Aim: From the data below, copy every line that contains the string "resolution", treating uppercase and lowercase letters as different.

### Record set ###

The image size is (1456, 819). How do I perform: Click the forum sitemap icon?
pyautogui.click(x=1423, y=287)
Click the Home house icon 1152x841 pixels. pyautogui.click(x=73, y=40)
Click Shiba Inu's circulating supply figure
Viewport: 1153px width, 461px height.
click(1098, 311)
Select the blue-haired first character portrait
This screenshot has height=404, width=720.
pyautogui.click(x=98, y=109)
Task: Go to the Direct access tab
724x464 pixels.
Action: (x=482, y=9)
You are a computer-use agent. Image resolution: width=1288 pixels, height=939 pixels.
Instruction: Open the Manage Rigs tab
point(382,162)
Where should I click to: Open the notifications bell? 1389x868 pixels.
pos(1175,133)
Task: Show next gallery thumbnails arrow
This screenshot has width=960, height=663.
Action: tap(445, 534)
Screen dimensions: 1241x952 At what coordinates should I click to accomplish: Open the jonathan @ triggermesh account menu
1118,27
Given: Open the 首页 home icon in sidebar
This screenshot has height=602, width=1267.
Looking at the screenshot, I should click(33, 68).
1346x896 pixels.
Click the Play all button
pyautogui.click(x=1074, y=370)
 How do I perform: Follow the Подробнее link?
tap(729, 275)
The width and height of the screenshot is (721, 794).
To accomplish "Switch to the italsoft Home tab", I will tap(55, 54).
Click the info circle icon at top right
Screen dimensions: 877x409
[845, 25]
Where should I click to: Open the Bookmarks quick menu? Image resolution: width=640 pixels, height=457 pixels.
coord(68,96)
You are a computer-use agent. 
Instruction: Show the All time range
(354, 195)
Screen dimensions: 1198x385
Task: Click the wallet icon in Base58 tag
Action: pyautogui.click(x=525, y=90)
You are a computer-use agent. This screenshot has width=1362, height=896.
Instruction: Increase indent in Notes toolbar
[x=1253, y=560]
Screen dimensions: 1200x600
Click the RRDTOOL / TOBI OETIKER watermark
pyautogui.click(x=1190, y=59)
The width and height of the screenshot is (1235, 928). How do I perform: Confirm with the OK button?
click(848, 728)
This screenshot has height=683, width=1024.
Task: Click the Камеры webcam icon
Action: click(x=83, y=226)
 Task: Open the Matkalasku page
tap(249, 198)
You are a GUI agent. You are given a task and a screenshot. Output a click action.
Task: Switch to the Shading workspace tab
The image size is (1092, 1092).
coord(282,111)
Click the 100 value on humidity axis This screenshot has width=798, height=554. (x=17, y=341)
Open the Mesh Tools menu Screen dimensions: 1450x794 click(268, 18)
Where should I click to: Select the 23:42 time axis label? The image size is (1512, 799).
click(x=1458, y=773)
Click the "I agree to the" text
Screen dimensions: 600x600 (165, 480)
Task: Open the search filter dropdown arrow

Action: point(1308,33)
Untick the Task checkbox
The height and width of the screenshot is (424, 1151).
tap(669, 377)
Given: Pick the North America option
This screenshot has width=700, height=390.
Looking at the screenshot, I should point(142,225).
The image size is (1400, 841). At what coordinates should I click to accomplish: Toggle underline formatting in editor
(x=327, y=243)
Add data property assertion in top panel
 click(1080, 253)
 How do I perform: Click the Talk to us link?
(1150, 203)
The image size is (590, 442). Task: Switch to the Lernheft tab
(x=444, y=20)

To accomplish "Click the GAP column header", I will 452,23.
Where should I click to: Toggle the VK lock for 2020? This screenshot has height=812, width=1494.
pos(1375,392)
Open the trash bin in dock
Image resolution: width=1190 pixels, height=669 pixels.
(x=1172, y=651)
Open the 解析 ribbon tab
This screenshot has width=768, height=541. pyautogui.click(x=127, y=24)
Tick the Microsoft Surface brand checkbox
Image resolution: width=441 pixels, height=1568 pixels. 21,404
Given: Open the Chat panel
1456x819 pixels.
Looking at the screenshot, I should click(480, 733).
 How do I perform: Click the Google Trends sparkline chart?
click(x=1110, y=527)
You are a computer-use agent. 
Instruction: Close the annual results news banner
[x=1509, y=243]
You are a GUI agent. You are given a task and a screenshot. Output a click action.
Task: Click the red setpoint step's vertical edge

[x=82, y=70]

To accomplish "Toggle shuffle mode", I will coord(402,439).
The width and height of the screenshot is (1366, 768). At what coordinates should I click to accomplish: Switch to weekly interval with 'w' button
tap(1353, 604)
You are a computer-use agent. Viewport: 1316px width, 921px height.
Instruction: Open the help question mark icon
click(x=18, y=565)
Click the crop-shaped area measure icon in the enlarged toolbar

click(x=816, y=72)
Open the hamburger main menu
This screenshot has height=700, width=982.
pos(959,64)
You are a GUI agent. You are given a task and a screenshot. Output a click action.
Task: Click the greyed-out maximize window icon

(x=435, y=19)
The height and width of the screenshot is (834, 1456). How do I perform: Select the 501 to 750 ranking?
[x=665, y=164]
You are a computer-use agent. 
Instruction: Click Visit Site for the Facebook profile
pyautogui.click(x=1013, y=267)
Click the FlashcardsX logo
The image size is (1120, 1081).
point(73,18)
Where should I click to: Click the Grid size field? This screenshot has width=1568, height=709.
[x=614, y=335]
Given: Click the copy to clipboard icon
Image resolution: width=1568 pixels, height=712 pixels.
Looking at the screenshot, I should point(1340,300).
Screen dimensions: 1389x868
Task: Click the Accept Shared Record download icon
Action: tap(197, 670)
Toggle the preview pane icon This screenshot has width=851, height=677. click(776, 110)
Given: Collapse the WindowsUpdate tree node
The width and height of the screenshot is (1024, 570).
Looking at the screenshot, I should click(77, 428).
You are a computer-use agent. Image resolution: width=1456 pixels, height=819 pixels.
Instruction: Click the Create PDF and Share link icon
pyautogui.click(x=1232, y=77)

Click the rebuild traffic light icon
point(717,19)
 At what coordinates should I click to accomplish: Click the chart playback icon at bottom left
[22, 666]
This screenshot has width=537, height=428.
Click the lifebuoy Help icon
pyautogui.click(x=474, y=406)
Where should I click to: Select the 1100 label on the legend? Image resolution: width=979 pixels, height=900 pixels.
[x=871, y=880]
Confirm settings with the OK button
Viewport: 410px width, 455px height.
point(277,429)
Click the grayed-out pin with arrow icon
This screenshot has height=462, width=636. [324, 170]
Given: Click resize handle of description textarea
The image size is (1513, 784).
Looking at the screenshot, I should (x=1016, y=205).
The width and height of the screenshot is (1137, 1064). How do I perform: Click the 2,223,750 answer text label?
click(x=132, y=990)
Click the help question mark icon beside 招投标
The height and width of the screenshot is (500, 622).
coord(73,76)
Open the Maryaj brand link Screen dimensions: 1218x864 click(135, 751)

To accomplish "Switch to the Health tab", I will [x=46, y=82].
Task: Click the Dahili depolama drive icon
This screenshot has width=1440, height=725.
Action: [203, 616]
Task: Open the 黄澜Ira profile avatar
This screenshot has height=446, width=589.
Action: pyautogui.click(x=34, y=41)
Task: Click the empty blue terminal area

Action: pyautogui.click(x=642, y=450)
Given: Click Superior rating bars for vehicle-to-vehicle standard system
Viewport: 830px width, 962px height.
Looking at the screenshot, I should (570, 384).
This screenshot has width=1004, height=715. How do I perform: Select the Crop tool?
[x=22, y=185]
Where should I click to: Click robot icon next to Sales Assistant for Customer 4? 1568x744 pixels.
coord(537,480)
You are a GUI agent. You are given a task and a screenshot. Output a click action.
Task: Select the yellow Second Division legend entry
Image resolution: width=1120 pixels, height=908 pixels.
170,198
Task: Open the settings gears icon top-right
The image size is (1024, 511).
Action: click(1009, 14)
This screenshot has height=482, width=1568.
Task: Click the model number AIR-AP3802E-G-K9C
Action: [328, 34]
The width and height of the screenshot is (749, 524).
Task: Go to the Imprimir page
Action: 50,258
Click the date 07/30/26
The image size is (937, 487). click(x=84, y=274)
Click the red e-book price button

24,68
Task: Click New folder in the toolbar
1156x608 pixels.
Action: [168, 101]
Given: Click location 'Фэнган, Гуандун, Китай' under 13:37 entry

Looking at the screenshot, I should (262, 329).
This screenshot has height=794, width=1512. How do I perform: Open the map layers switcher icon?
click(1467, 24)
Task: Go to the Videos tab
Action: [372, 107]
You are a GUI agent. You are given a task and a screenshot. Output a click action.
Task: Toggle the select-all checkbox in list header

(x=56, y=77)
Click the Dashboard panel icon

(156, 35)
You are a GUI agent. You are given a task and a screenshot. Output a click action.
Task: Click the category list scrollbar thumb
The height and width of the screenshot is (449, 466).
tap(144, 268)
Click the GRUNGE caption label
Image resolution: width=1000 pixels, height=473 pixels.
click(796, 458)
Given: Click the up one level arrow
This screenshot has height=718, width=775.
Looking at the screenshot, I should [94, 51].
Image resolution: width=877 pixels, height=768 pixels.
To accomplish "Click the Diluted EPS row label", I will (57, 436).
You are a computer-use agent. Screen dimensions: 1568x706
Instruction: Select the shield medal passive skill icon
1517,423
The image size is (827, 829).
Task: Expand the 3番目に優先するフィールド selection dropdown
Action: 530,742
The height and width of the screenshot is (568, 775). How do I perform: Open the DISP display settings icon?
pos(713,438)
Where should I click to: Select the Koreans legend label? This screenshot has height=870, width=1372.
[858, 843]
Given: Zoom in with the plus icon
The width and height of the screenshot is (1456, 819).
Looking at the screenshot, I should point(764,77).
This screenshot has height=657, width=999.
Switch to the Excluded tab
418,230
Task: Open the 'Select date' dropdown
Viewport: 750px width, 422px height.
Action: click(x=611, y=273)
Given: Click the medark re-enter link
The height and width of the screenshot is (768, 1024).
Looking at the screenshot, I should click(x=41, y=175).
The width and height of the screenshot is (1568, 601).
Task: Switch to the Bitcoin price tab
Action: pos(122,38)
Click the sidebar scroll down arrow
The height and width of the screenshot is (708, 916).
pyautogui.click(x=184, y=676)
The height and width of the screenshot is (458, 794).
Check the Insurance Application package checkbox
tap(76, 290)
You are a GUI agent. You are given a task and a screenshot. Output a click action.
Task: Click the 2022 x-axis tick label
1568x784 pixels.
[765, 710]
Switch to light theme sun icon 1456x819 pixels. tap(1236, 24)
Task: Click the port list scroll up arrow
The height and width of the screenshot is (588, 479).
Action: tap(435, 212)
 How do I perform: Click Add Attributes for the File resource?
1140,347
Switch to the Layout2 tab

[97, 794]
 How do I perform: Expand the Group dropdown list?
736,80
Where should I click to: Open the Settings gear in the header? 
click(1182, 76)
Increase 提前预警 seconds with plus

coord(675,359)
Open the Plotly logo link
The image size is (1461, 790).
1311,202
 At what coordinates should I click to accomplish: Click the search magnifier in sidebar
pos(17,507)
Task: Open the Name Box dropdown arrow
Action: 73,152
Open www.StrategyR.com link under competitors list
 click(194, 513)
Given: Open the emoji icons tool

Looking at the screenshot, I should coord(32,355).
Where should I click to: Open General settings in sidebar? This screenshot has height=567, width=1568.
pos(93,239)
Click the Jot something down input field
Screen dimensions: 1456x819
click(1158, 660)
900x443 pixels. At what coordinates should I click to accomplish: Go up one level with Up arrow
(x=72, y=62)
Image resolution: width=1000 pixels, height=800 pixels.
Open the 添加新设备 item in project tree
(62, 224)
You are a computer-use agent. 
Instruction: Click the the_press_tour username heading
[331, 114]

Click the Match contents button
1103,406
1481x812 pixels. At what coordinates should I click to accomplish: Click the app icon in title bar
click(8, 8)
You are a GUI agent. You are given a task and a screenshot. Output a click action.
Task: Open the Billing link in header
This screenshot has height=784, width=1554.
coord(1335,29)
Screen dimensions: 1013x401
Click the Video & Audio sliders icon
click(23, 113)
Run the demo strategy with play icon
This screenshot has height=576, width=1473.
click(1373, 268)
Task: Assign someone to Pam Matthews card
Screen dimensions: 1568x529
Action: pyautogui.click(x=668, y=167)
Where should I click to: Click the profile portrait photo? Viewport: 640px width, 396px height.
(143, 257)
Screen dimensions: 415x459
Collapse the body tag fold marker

###

Correct result:
You are a computer-use agent. Image resolution: width=1288 pixels, height=939 pixels.
Where should I click to: Open the Bookmarks quick menu? Image resolution: width=640 pixels, height=457 pixels.
Image resolution: width=1190 pixels, height=669 pixels.
Image resolution: width=441 pixels, height=1568 pixels. 21,404
Image resolution: width=1568 pixels, height=712 pixels.
You are a computer-use agent. Image resolution: width=1456 pixels, height=819 pixels.
Where should I click to: Select the 1100 label on the legend? Image resolution: width=979 pixels, height=900 pixels.
Image resolution: width=1120 pixels, height=908 pixels.
Image resolution: width=1000 pixels, height=473 pixels.
Image resolution: width=877 pixels, height=768 pixels.
Image resolution: width=1000 pixels, height=800 pixels.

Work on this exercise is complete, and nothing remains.